Alguna vez te has preguntado, ¿qué son esos adornos horribles y estorbosos que no combinan con nada más de tu casa ni entre ellos mismos? Son souvenirs.
Estas pequeñas aberraciones de la decoración y minimonumentos inútiles son unas de las principales fuentes de ingreso de los destinos turísticos. Además son la trampa más común para aprovechar la emoción del instante en el que estamos en alguna ciudad nueva de vacaciones y queremos llevar un pedacito de plástico que nos recuerde que fuimos parte fugaz de ese lugar. ¿Quién no ha tenido una camiseta de alguna playa mexicana, algún objeto que tenga el famoso "I LOVE NY" o una bola de cristal con nieve de ciudades tan alejadas de los polos como Can Cún?
Los souvenirs se dividen en dos tipos, los útiles pero con poca duración, efectividad o calidad y los completamente inútiles llamados "decorativos".

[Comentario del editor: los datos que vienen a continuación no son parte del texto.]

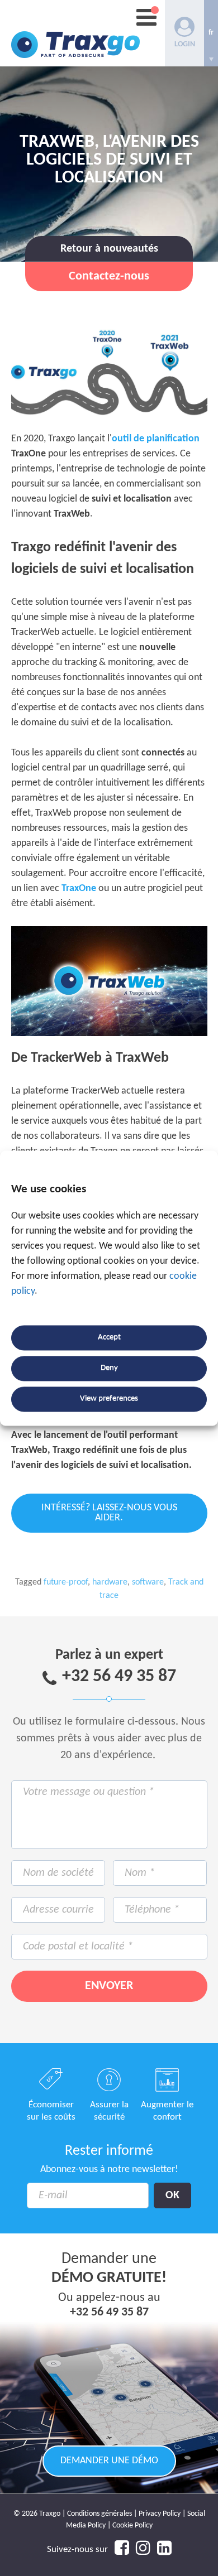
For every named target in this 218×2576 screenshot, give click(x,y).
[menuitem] (211, 33)
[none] (211, 33)
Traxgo (75, 33)
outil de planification (156, 439)
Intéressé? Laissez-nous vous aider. (109, 1513)
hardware (109, 1582)
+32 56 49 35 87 (119, 1677)
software (148, 1582)
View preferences (109, 1399)
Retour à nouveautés (109, 248)
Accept (109, 1337)
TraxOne (78, 888)
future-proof (66, 1582)
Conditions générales (99, 2514)
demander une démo (109, 2460)
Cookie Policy (132, 2525)
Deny (109, 1368)
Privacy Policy (160, 2514)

Los primeros son las plumas, llaveros, tazas, vasos tequileros, t-shirts, etc. Todos parientes ya que fueron Made in China. La calidad es mínima, generalmente se les acaba la tinta, se rompen o se decoloran al salir de la tienda y solemos culminar el enojo con un "que chafa".

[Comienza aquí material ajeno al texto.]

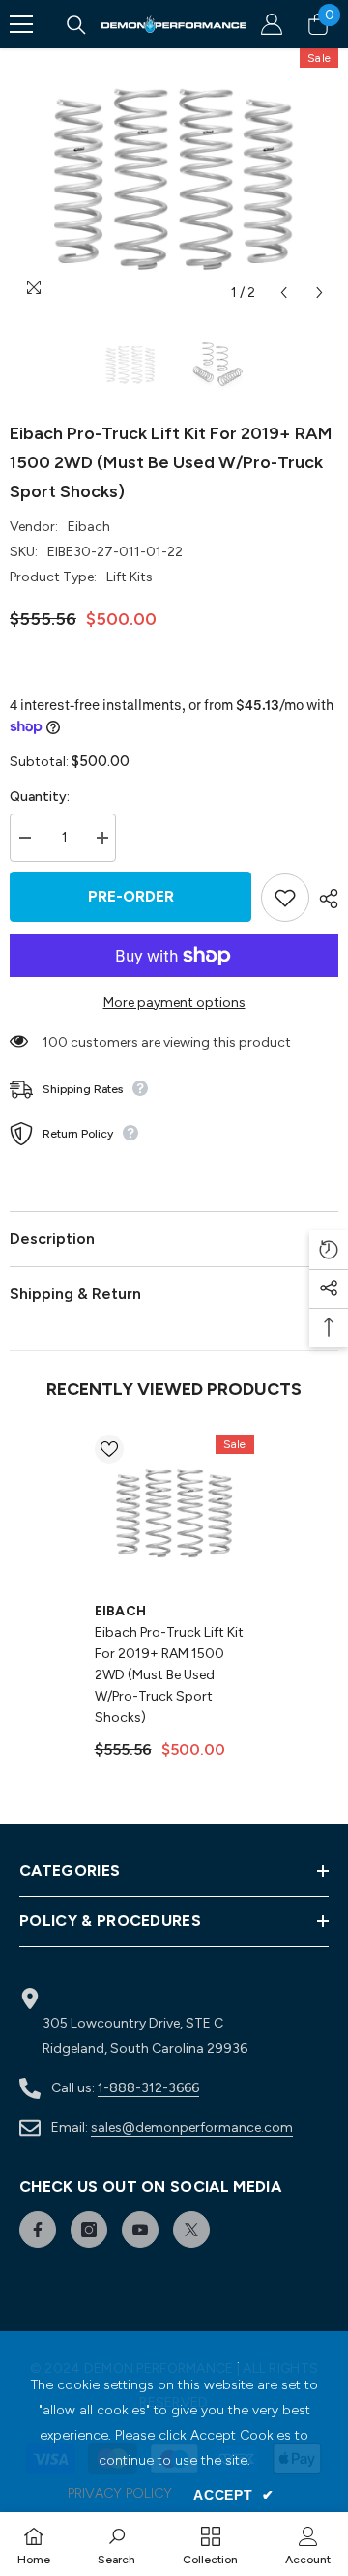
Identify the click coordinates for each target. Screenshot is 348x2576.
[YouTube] (140, 2229)
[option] (174, 180)
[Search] (76, 25)
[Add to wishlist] (285, 897)
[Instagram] (89, 2229)
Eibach (89, 526)
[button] (284, 293)
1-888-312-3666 (148, 2088)
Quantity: (40, 796)
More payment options (174, 1002)
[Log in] (271, 24)
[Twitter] (191, 2229)
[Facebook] (37, 2229)
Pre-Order (131, 896)
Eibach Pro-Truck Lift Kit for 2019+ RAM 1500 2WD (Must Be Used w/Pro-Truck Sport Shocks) (169, 1675)
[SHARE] (323, 898)
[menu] (21, 24)
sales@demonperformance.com (192, 2127)
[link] (116, 2544)
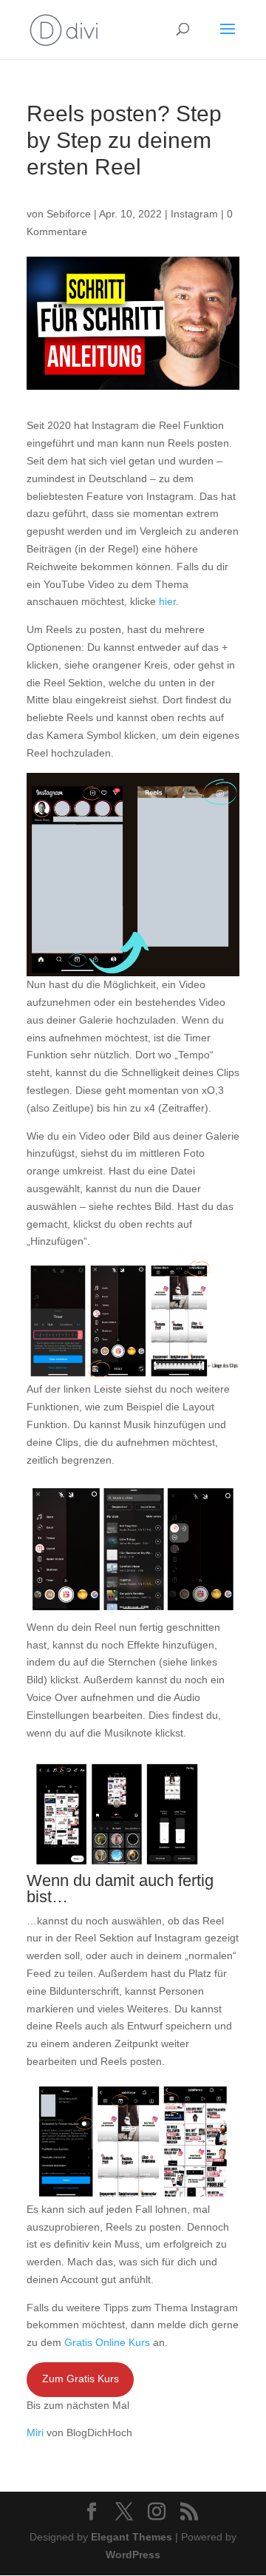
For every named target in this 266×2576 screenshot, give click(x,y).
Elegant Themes (131, 2537)
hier (167, 601)
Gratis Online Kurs (107, 2342)
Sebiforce (69, 214)
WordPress (133, 2554)
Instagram (194, 214)
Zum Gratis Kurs (80, 2378)
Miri (35, 2432)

Los segundos generalmente son pequeños monumentos a escala de lugares famosos o importantes. Como cualquier escala de la estatua de la libertad, la torre Eiffel, etc. También son comunes las versiones nacionales como el mini calendario azteca, el chac mol, el penacho para el niño o hasta los horribles mini balcones de talavera.
Se que esta compulsión y necesidad de coleccionar es difícil de controlar, especialmente cuando se tiene frente a uno una hermosa replica-cuadro de las Cataratas del Niágara con movimiento y sonidos reales, pero hay que pensar en qué lugar de la casa vas a colgar semejante esperpento...
Nadie...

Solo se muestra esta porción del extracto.